불법으로 유통된 타인의 개인정보를 넘겨받아 사이트 운영에 사용한 사람도 개인정보보호법상 ‘개인정보처리자’에 해당한다는 대법원 판단이 나왔다.

31일 법조계에 따르면 대법원 1부(주심 서경환 대법관)는 도박공간개설, 개인정보보호법 위반 혐의로 기소된 A씨의 상고를 기각하고 징역 1년을 선고한 원심판결을 확정했다.

A씨는 2024년 공범과 함께 불법 인터넷 도박사이트를 개설하면서 성명불상자로부터 다른 도박사이트 회원 796명의 이름, 계좌번호, 휴대전화번호 등 개인정보를 넘겨받은 혐의로 재판에 넘겨졌다.

A씨는 새로 만드는 도박사이트의 입출금 기능과 게임 기능이 제대로 작동하는지 확인하기 위해 이들의 개인정보를 사이트에 임의로 등록했다. 피해자들은 동의 없이 새 도박사이트 회원으로 가입된 상태가 됐다.

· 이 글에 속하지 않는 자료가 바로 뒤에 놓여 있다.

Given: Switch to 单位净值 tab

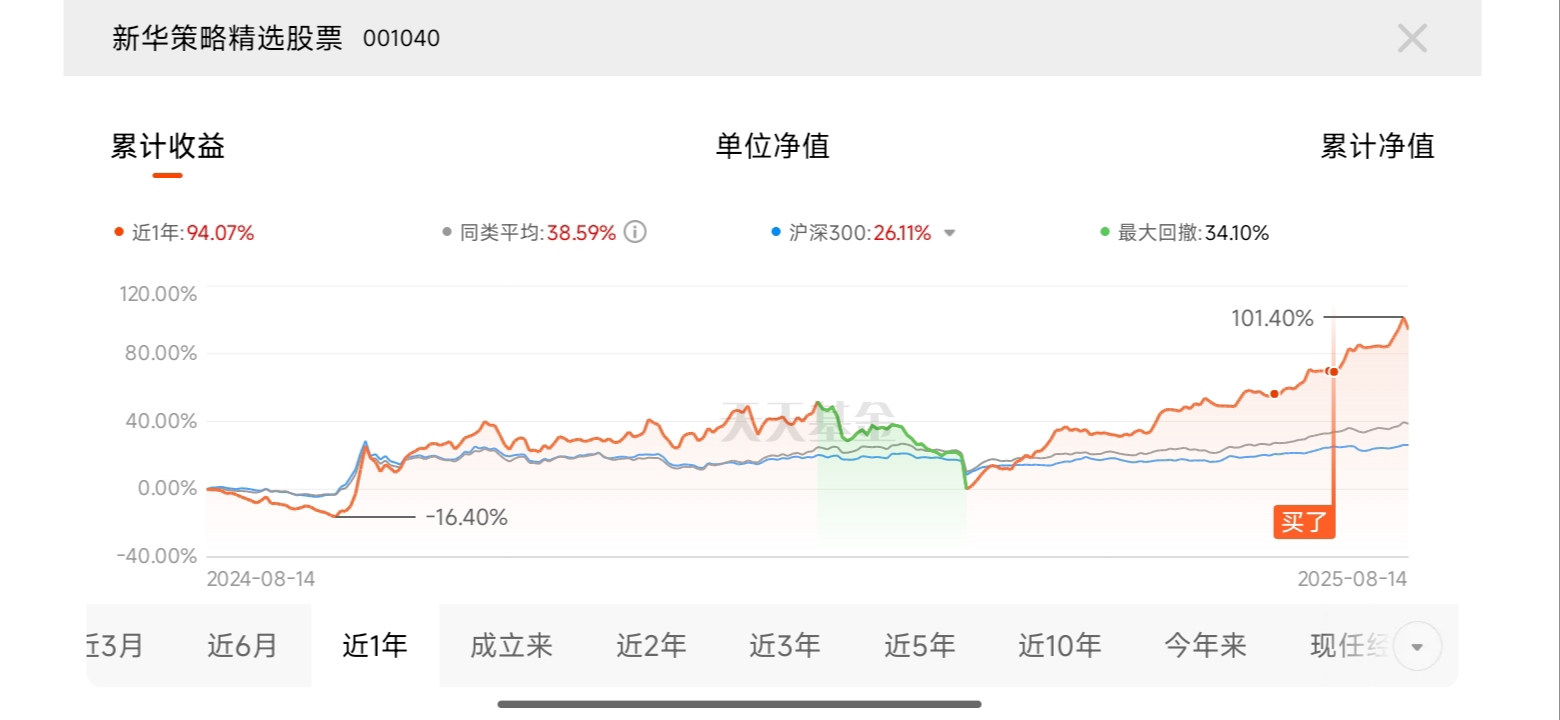Looking at the screenshot, I should click(x=772, y=147).
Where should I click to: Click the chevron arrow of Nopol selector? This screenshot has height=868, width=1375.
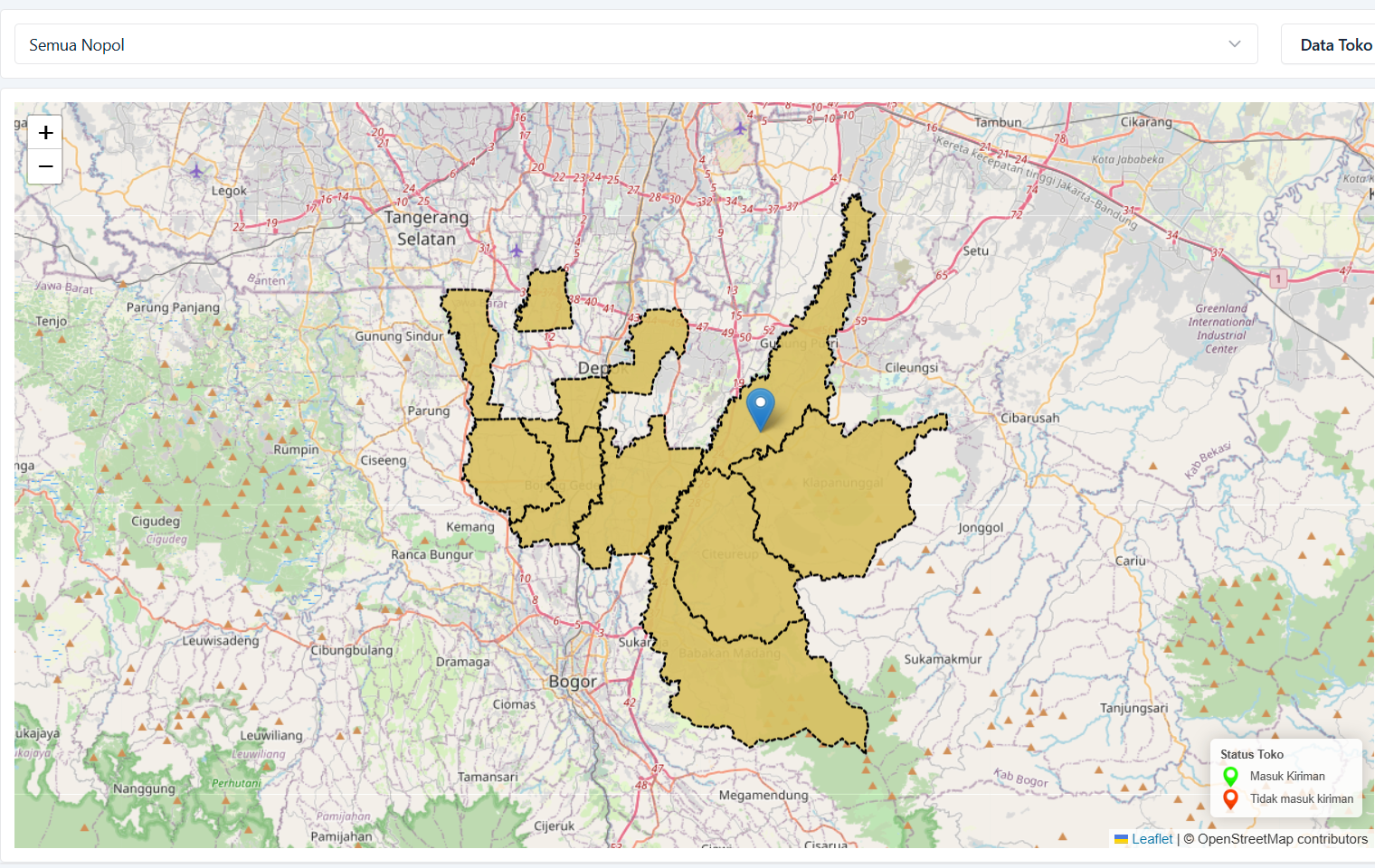1234,44
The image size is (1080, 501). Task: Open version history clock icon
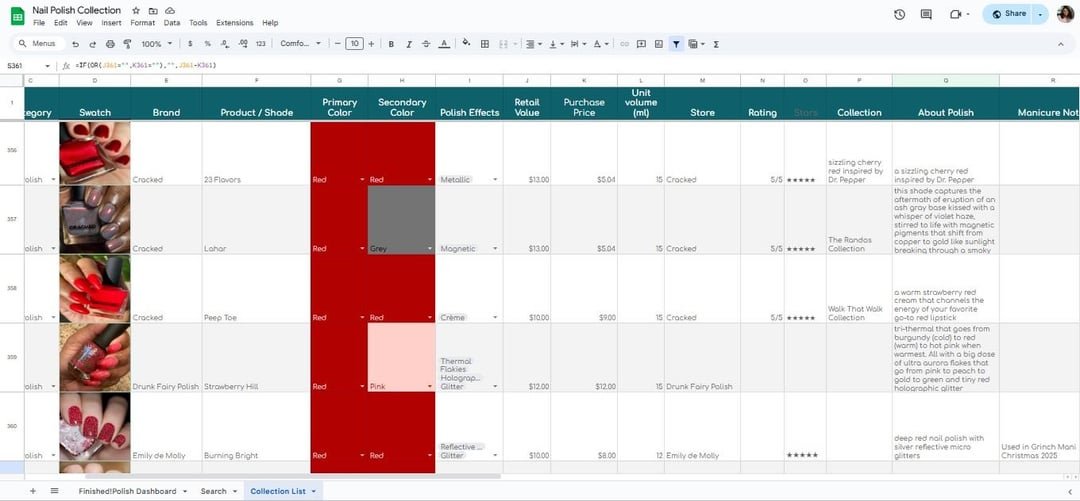point(899,14)
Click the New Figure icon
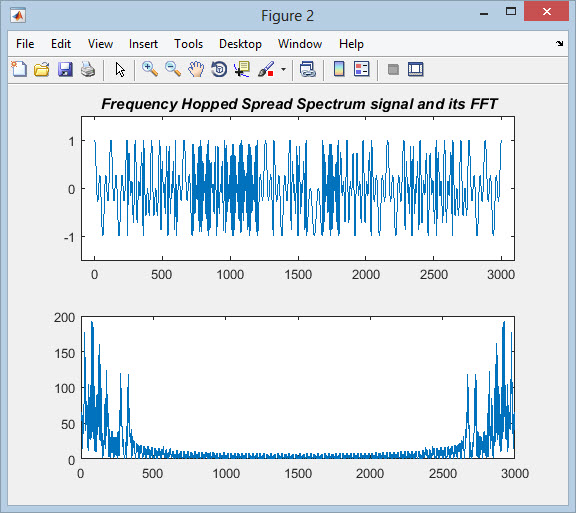The width and height of the screenshot is (576, 513). coord(19,69)

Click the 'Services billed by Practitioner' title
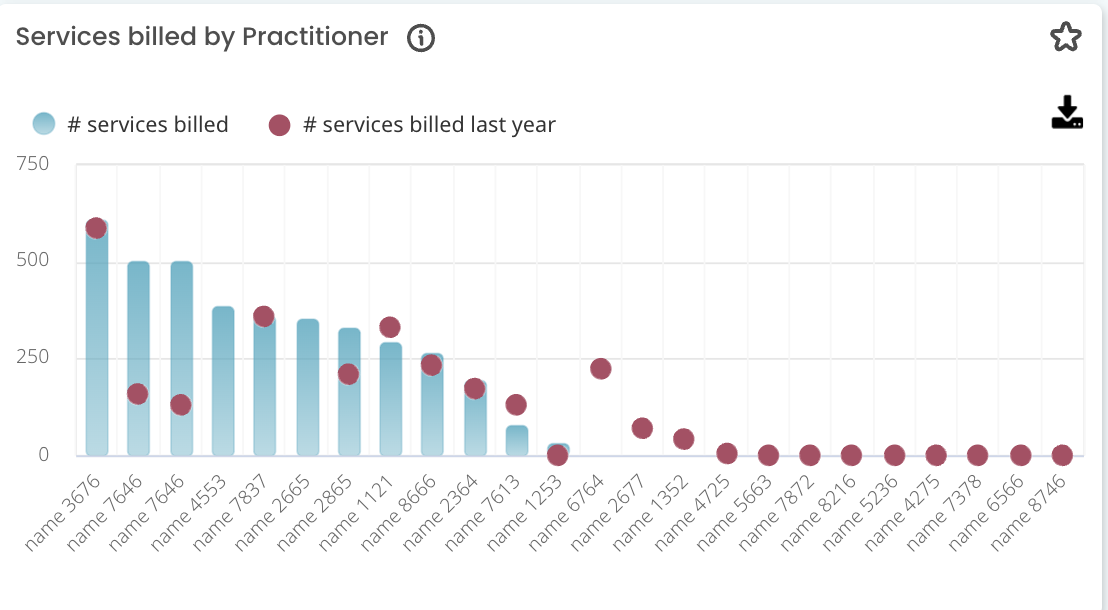click(x=202, y=37)
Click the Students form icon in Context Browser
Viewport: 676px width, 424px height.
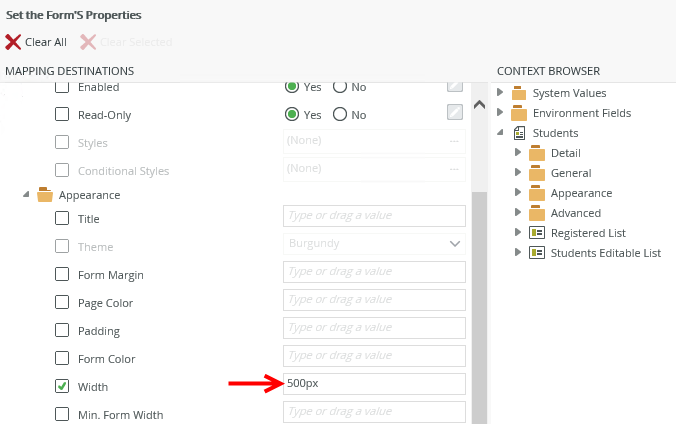pyautogui.click(x=519, y=133)
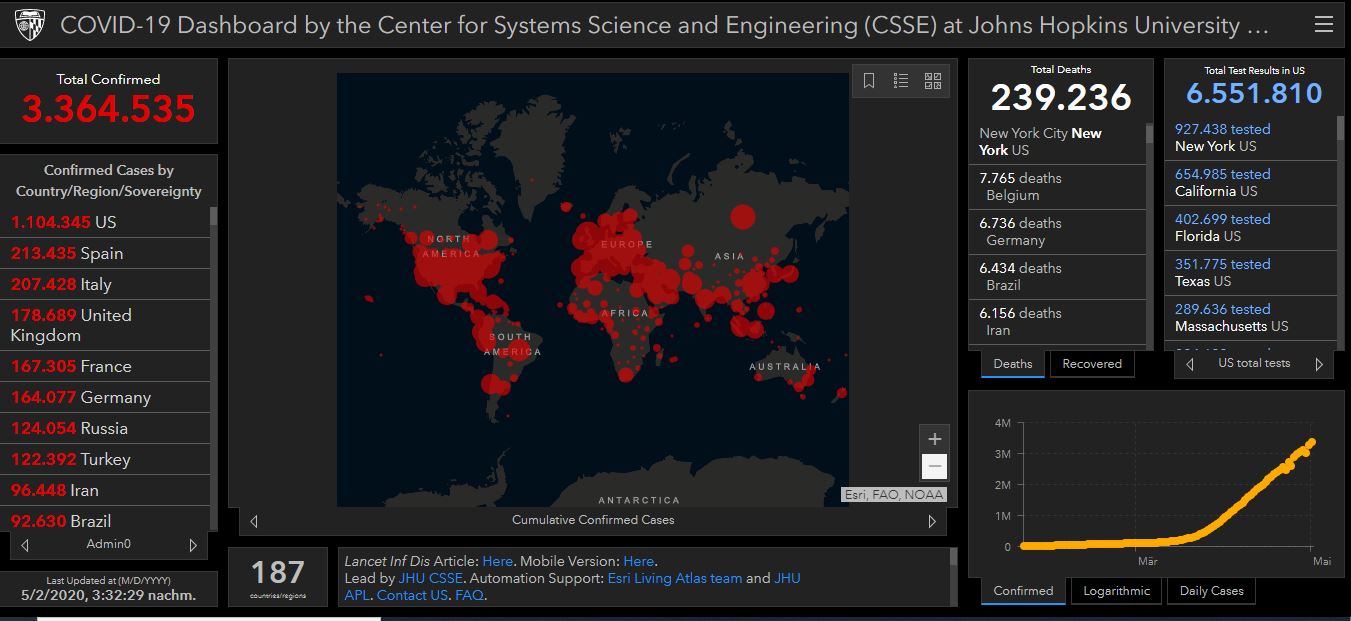Zoom in on the map
Screen dimensions: 1351x621
tap(934, 439)
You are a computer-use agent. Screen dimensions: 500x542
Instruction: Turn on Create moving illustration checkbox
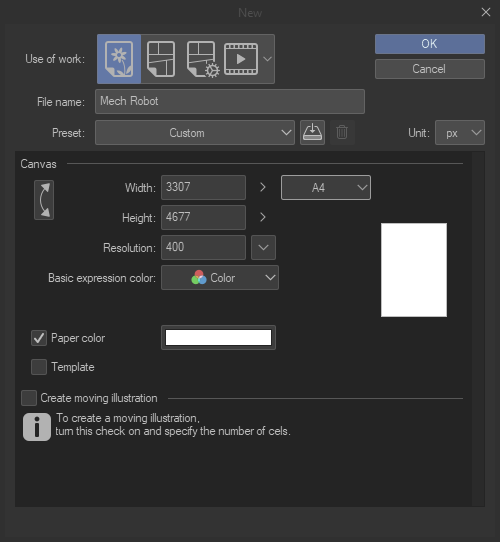[x=29, y=398]
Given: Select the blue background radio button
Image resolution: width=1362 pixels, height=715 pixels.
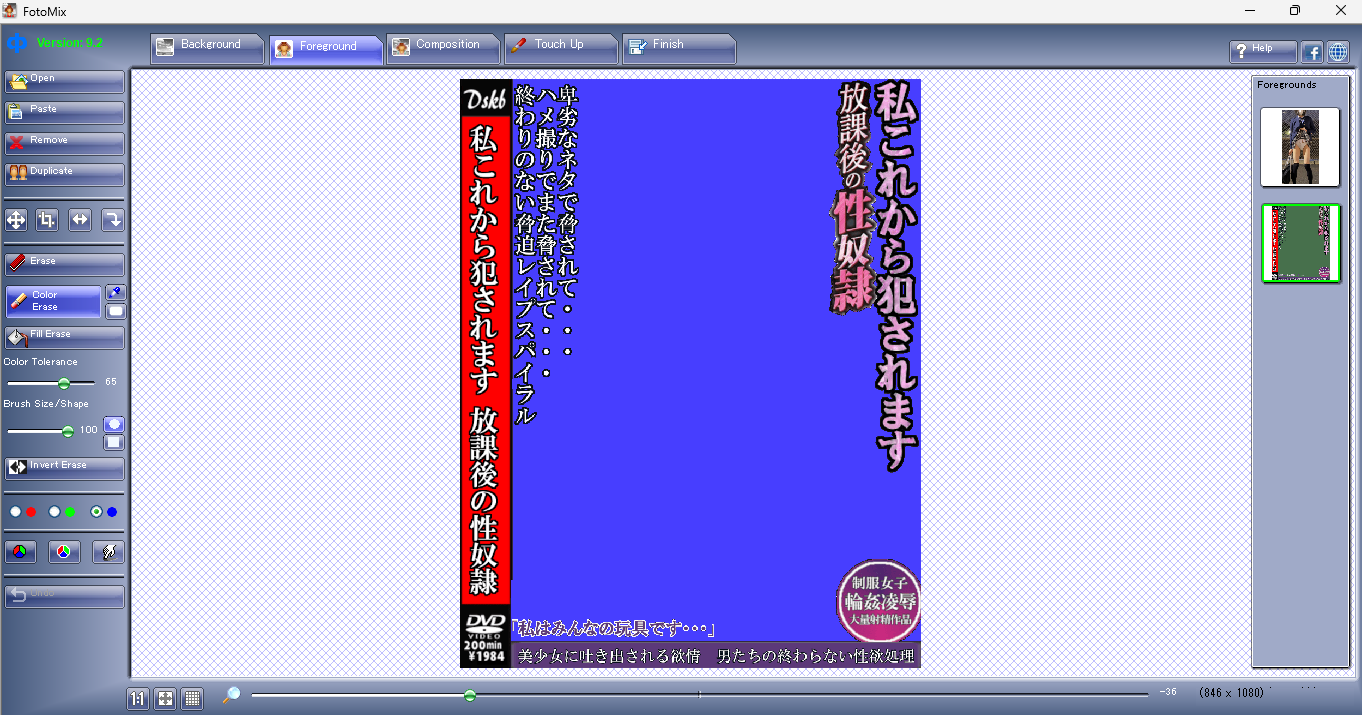Looking at the screenshot, I should [x=97, y=512].
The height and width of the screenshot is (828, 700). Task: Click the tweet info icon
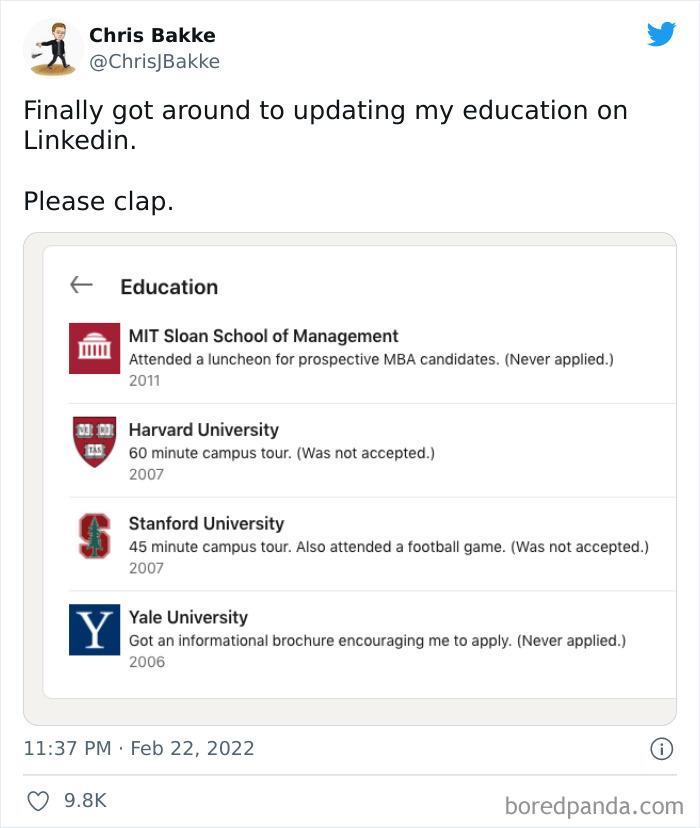(661, 748)
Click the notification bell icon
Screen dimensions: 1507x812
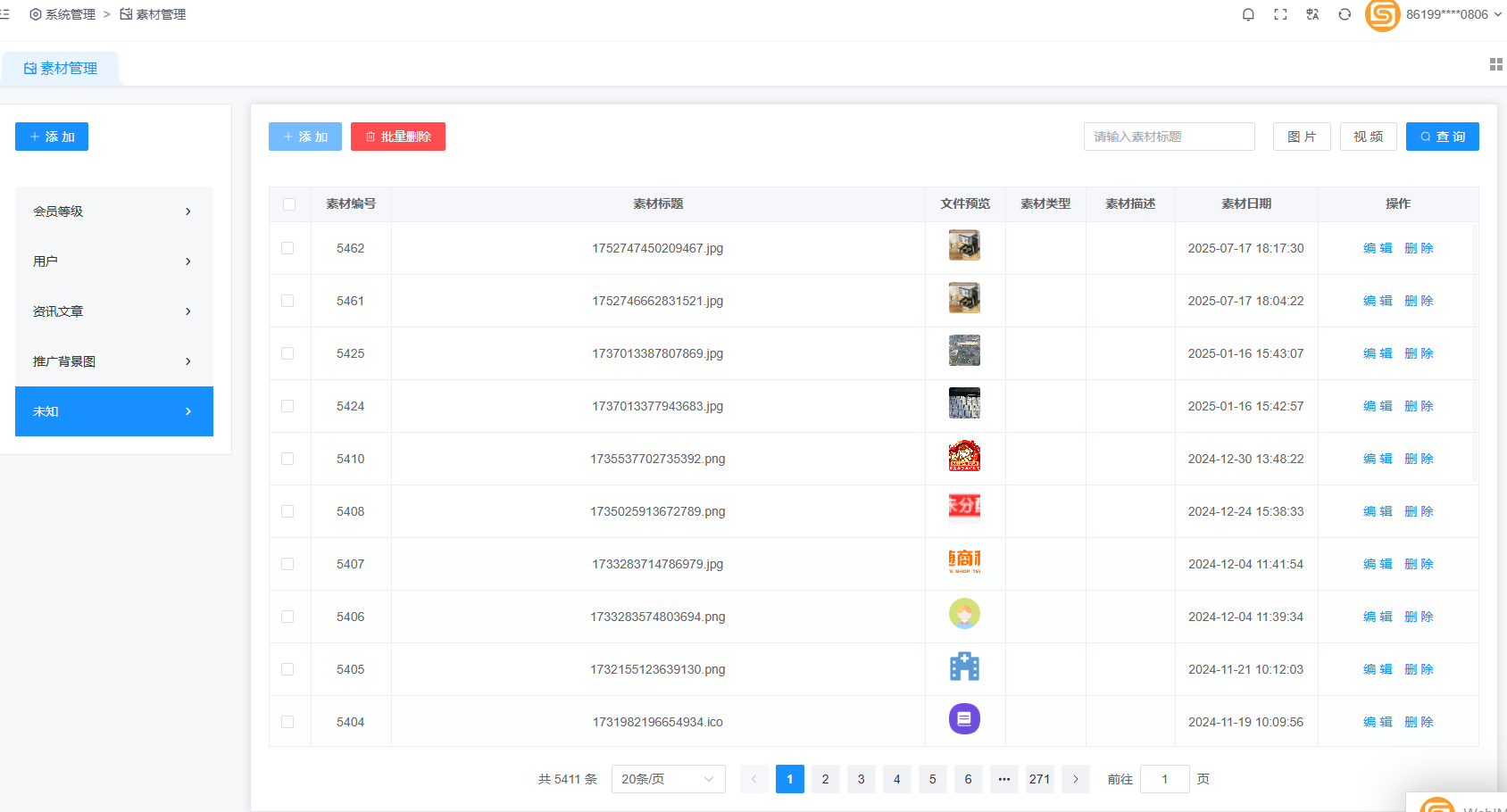click(x=1248, y=14)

쟁점은 불법으로 유통된 개인정보를 넘겨받아 업무에 사용한 사람도 개인정보보호법상 개인정보처리자로 볼 수 있는지였다.

개인정보보호법상 개인정보처리자는 업무 목적으로 개인정보파일을 운용하며 개인정보를 처리하는 자를 말한다. 법은 개인정보를 적법하게 취득했는지에 따라 개인정보처리자 해당성을 달리 정하고 있지는 않다.

1심과 2심은 A씨의 혐의를 모두 유죄로 인정하고 징역 1년을 선고했다. A씨 측은 재판 과정에서 사이트가 완성되지 않아 도박공간개설죄가 성립하지 않는다고 주장했지만 받아들여지지 않았다.

대법원도 원심 판단에 법리 오해가 없다고 판단했다.

대법원은 “업무를 목적으로 개인정보파일을 운용하기 위하여 스스로 또는 다른 사람을 통하여 개인정보를 처리하는 자는 특별한 사정이 없는 한 개인정보처리자에 해당한다”며 “해킹 등 부정한 방법으로 개인정보를 취득하거나 정보주체의 동의 또는 법률상 근거 없이 불법 유통된 개인정보를 취득한 뒤 이를 기초로 업무상 개인정보파일을 운용해 처리한 경우라고 하더라도 달리 볼 수 없다”고 판시했다.

또 “불법 취득자를 개인정보처리자에서 제외하면 개인정보처리자에게 부과되는 각종 관리의무와 손해배상책임을 회피하는 결과가 발생할 수 있다”고 밝혔다.

이어 “불법 유통된 개인정보일수록 정보주체의 권리 침해 위험이 크다”며 “취득 경위가 불법이라는 이유만으로 개인정보처리자 해당성을 부정하면 피해자 보호에 공백이 생길 수 있다”고 판단했다.

도박공간개설죄에 대해서도 대법원은 “이용자들이 사이트에 접속해 바카라와 슬롯 등 게임을 할 수 있었고 도박자금 입·출금 기능도 작동했다”며 원심 판단을 유지했다.